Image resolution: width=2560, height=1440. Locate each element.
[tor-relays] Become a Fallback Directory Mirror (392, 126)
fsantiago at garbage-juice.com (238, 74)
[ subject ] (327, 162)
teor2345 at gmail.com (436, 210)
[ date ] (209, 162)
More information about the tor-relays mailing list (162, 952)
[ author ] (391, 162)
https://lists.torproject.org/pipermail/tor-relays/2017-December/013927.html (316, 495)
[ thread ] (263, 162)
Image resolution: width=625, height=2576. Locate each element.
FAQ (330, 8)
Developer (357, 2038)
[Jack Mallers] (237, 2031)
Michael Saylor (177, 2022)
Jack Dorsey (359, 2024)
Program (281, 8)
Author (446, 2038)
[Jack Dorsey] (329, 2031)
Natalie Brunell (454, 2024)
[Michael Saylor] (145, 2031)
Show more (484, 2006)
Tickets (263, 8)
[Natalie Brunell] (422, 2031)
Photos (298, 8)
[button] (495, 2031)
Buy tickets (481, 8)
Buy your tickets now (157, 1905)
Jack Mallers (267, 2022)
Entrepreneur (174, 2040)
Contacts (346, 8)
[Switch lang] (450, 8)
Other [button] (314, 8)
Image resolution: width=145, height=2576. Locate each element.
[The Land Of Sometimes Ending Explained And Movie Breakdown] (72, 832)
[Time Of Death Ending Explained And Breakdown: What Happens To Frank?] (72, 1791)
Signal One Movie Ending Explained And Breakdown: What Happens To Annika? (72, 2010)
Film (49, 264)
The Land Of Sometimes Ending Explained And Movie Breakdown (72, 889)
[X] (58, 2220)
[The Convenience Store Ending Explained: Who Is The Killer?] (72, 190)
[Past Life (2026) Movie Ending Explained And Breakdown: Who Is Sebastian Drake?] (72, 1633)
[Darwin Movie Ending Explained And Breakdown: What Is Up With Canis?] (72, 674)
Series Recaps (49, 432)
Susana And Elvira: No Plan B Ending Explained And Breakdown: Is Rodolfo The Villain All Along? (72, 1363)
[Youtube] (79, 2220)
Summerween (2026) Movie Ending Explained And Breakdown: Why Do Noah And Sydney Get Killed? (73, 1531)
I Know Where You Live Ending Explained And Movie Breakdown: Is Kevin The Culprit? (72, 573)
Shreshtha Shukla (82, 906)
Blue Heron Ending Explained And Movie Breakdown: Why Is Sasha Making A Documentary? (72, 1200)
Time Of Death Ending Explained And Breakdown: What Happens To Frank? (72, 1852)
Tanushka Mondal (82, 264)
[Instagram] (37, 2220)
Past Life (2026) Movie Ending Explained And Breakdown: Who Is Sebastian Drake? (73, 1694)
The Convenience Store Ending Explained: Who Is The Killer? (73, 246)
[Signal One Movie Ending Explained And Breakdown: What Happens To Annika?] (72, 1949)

**What to produce**
Please copy the lines above from the line with "More information about" up to and including the line with "Annika? (72, 2010)", exactly as written and with nothing else.

**Response**
More information about the tor-relays mailing list (162, 952)
[ author ] (391, 162)
https://lists.torproject.org/pipermail/tor-relays/2017-December/013927.html (316, 495)
[ thread ] (263, 162)
Image resolution: width=625, height=2576. Locate each element.
FAQ (330, 8)
Developer (357, 2038)
[Jack Mallers] (237, 2031)
Michael Saylor (177, 2022)
Jack Dorsey (359, 2024)
Program (281, 8)
Author (446, 2038)
[Jack Dorsey] (329, 2031)
Natalie Brunell (454, 2024)
[Michael Saylor] (145, 2031)
Show more (484, 2006)
Tickets (263, 8)
[Natalie Brunell] (422, 2031)
Photos (298, 8)
[button] (495, 2031)
Buy tickets (481, 8)
Buy your tickets now (157, 1905)
Jack Mallers (267, 2022)
Entrepreneur (174, 2040)
Contacts (346, 8)
[Switch lang] (450, 8)
Other [button] (314, 8)
Image resolution: width=145, height=2576. Locate each element.
[The Land Of Sometimes Ending Explained And Movie Breakdown] (72, 832)
[Time Of Death Ending Explained And Breakdown: What Happens To Frank?] (72, 1791)
Signal One Movie Ending Explained And Breakdown: What Happens To Annika? (72, 2010)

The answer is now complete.